# Your objective
Among the entries below, please show each line that carries the word "announcements".

# Information shown

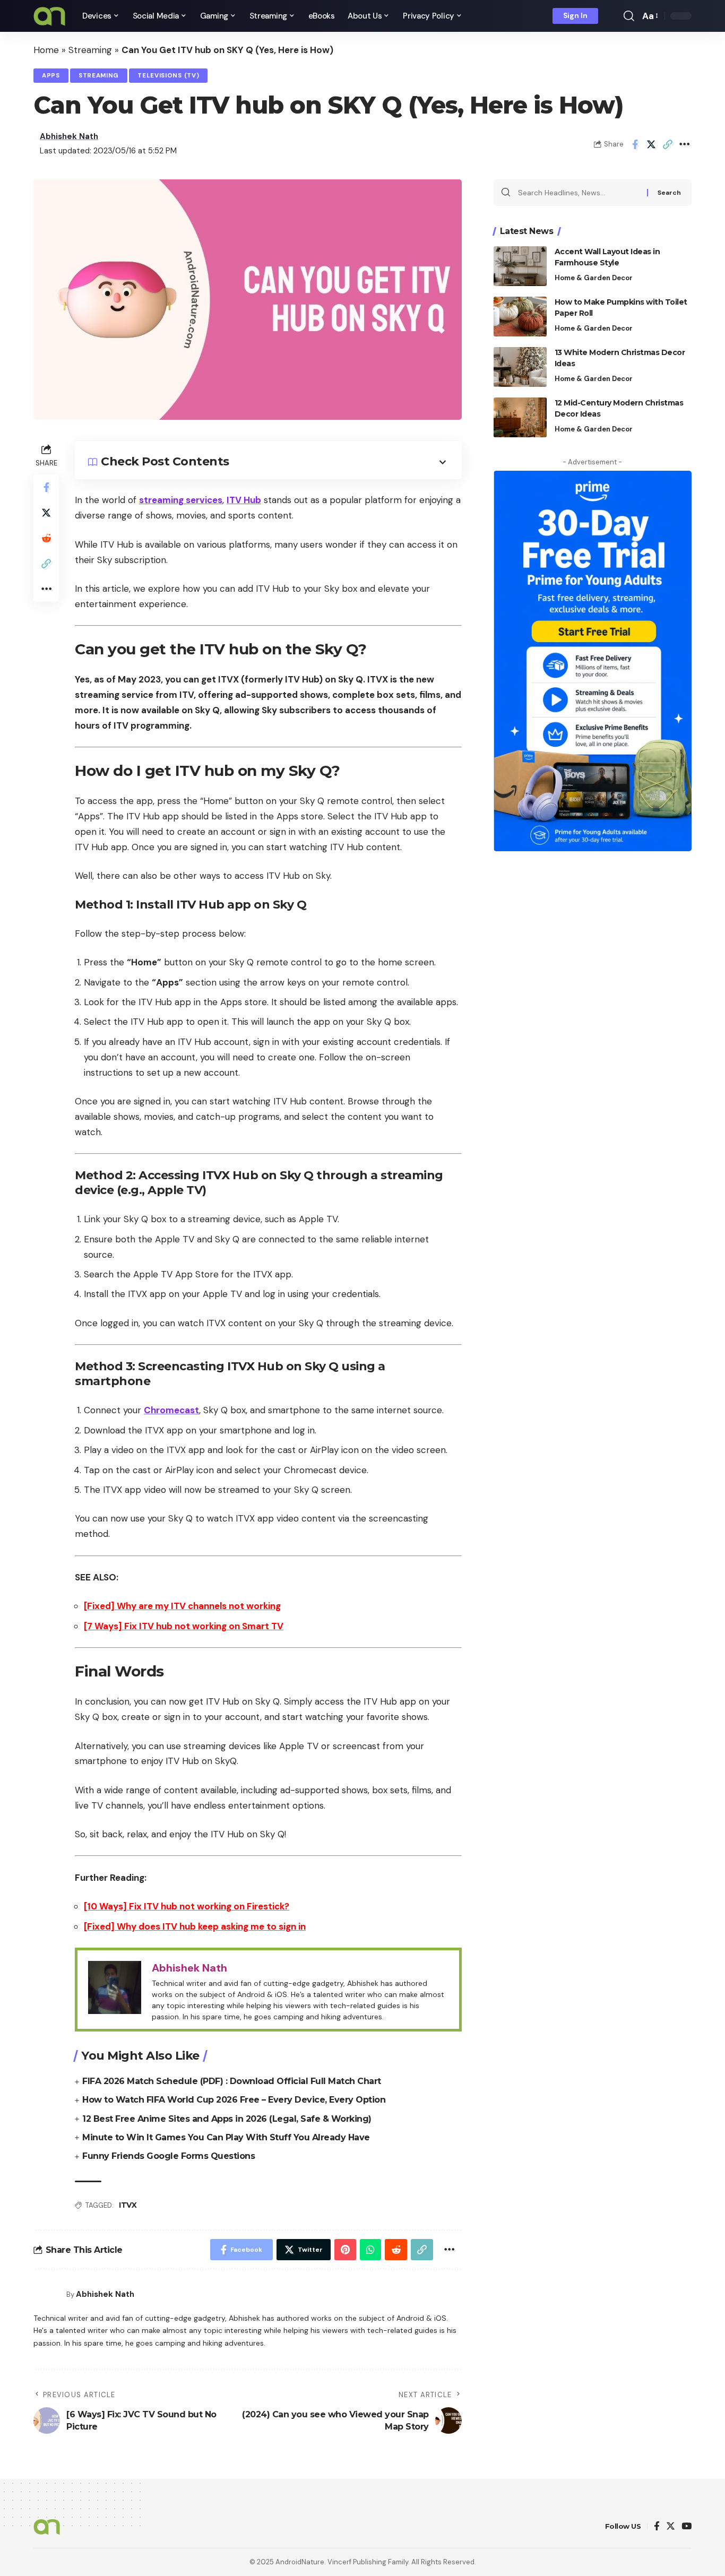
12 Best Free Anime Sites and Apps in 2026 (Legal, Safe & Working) (227, 2119)
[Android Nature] (49, 16)
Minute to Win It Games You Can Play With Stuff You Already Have (226, 2137)
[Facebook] (657, 2527)
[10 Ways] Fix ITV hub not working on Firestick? (186, 1906)
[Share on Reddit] (46, 538)
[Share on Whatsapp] (370, 2249)
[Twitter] (670, 2527)
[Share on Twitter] (651, 144)
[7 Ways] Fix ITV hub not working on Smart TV (183, 1626)
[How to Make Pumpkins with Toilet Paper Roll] (520, 316)
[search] (629, 16)
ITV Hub (244, 500)
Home (46, 50)
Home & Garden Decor (594, 277)
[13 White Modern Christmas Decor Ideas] (520, 367)
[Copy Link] (667, 144)
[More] (684, 144)
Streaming (90, 50)
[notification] (613, 16)
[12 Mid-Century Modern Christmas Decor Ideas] (520, 417)
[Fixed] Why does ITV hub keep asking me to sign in (195, 1926)
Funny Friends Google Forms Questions (168, 2156)
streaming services (180, 500)
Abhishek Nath (69, 136)
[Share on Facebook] (634, 144)
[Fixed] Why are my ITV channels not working (182, 1606)
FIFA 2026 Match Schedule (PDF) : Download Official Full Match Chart (231, 2081)
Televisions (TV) (168, 76)
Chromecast (171, 1410)
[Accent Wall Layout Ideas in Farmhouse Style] (520, 266)
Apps (51, 76)
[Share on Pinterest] (345, 2249)
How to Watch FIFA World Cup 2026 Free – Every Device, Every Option (233, 2100)
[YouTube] (686, 2527)
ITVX (127, 2205)
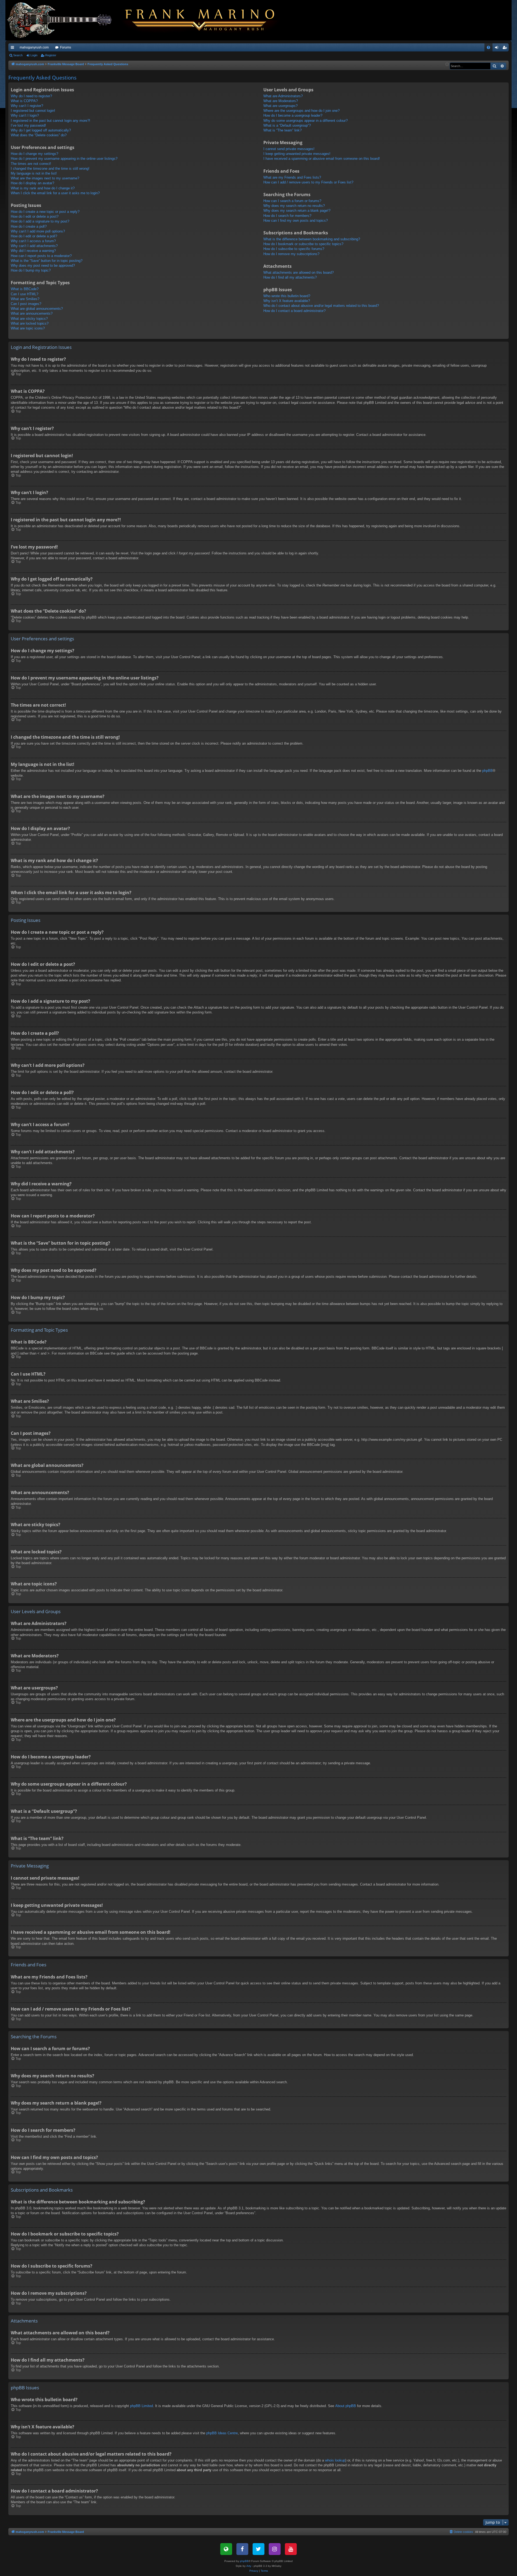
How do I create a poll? (29, 226)
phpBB (487, 771)
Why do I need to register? (31, 96)
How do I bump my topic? (31, 270)
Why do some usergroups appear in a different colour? (305, 121)
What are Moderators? (280, 101)
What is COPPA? (24, 101)
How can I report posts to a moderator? (41, 256)
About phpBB (345, 2406)
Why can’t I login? (25, 115)
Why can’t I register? (27, 106)
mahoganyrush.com (34, 47)
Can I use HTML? (24, 294)
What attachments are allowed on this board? (298, 272)
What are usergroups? (280, 106)
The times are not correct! (31, 164)
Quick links (13, 48)
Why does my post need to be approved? (43, 265)
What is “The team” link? (282, 130)
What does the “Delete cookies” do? (39, 135)
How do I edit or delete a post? (34, 216)
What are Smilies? (25, 299)
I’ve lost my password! (28, 125)
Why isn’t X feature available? (286, 301)
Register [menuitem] (506, 48)
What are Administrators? (283, 96)
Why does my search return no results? (294, 206)
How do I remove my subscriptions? (291, 254)
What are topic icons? (28, 328)
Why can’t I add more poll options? (38, 231)
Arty (248, 2565)
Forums (65, 47)
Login (33, 55)
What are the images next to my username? (45, 178)
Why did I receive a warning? (33, 251)
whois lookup (335, 2460)
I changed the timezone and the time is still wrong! (50, 168)
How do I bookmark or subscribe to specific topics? (303, 244)
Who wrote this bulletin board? (286, 296)
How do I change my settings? (34, 154)
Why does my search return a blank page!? (296, 211)
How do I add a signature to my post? (40, 221)
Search (18, 55)
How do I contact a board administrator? (294, 311)
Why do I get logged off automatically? (41, 130)
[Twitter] (258, 2549)
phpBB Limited (141, 2406)
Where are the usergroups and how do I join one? (301, 111)
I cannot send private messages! (289, 149)
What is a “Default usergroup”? (287, 125)
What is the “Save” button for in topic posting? (46, 261)
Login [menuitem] (498, 48)
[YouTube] (291, 2549)
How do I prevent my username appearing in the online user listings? (64, 159)
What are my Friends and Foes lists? (292, 177)
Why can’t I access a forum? (33, 241)
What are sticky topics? (29, 319)
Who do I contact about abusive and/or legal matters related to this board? (321, 306)
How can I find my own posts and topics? (295, 220)
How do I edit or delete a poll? (34, 236)
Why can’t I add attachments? (34, 246)
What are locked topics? (29, 323)
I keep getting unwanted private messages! (296, 154)
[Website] (226, 2549)
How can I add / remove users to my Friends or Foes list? (308, 182)
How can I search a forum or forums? (292, 201)
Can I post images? (26, 304)
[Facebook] (242, 2549)
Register (50, 55)
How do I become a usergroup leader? (292, 115)
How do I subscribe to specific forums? (293, 249)
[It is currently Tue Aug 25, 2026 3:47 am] (447, 64)
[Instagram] (275, 2549)
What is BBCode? (25, 289)
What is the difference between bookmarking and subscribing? (311, 239)
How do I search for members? (287, 216)
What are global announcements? (37, 309)
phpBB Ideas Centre (222, 2433)
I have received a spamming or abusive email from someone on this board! (321, 159)
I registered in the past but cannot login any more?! (50, 121)
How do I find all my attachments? (290, 277)
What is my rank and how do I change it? (43, 188)
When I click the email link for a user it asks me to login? (55, 193)
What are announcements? (32, 313)
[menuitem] (488, 47)
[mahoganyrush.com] (146, 20)
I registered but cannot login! (33, 111)
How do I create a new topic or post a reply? (45, 212)
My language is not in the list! (34, 173)
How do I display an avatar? (32, 183)
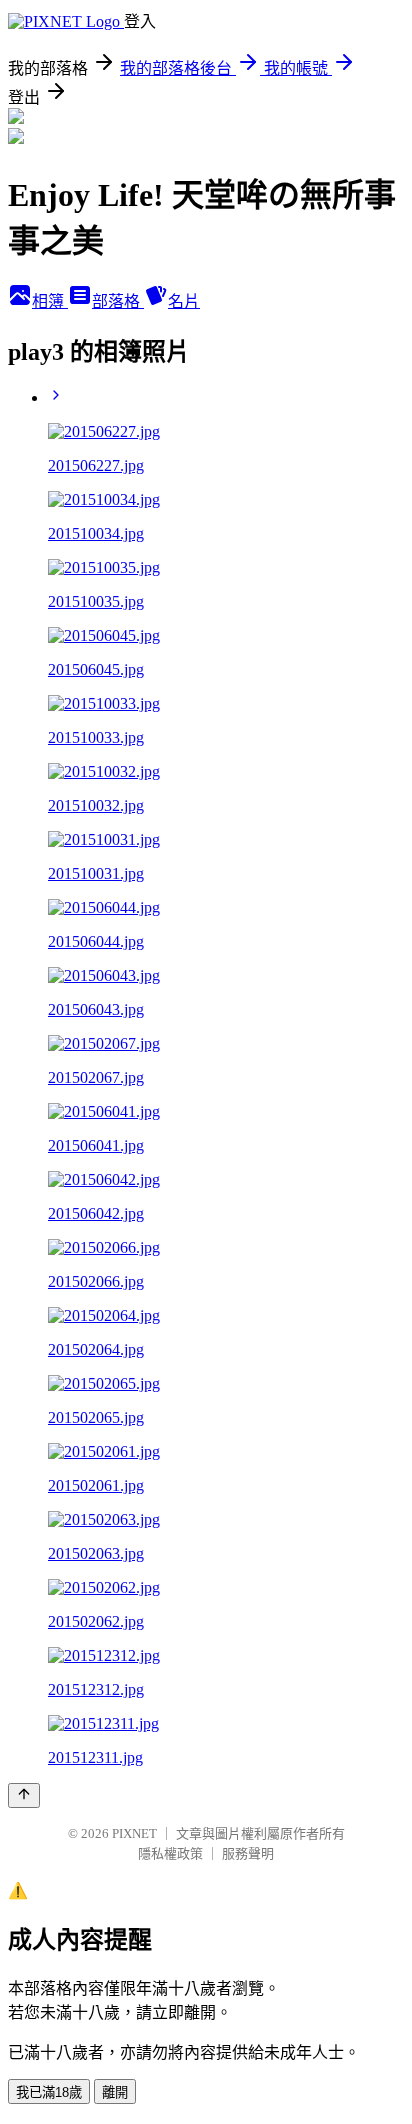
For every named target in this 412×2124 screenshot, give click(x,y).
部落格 (118, 301)
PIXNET (134, 1833)
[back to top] (24, 1795)
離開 (115, 2092)
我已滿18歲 (49, 2092)
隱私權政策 (170, 1853)
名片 (184, 301)
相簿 (50, 301)
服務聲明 (248, 1853)
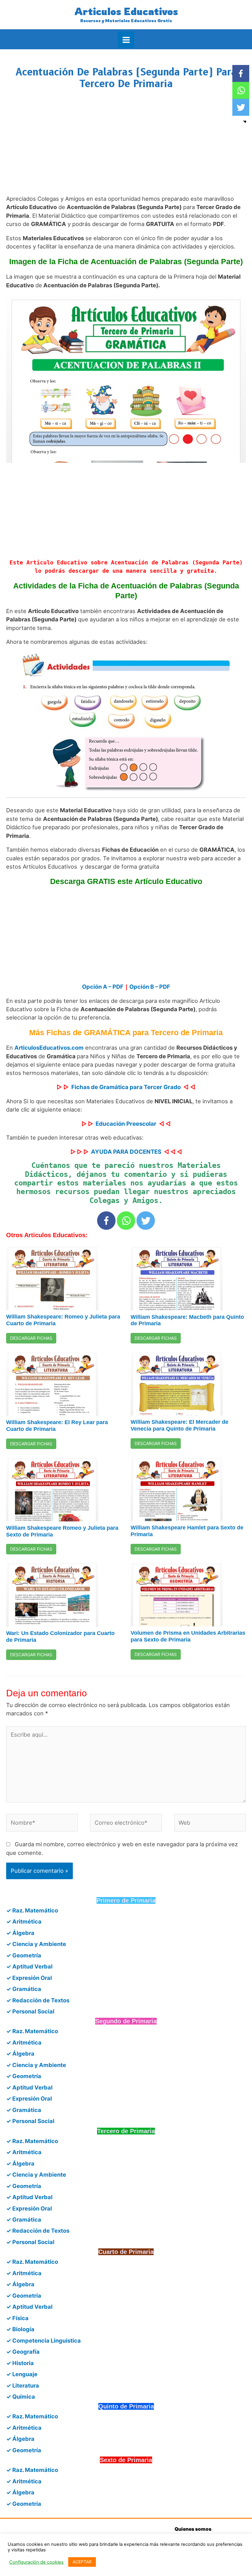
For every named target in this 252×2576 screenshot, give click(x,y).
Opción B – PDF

# Output below
What are global announcements? (37, 309)
What are announcements? (32, 313)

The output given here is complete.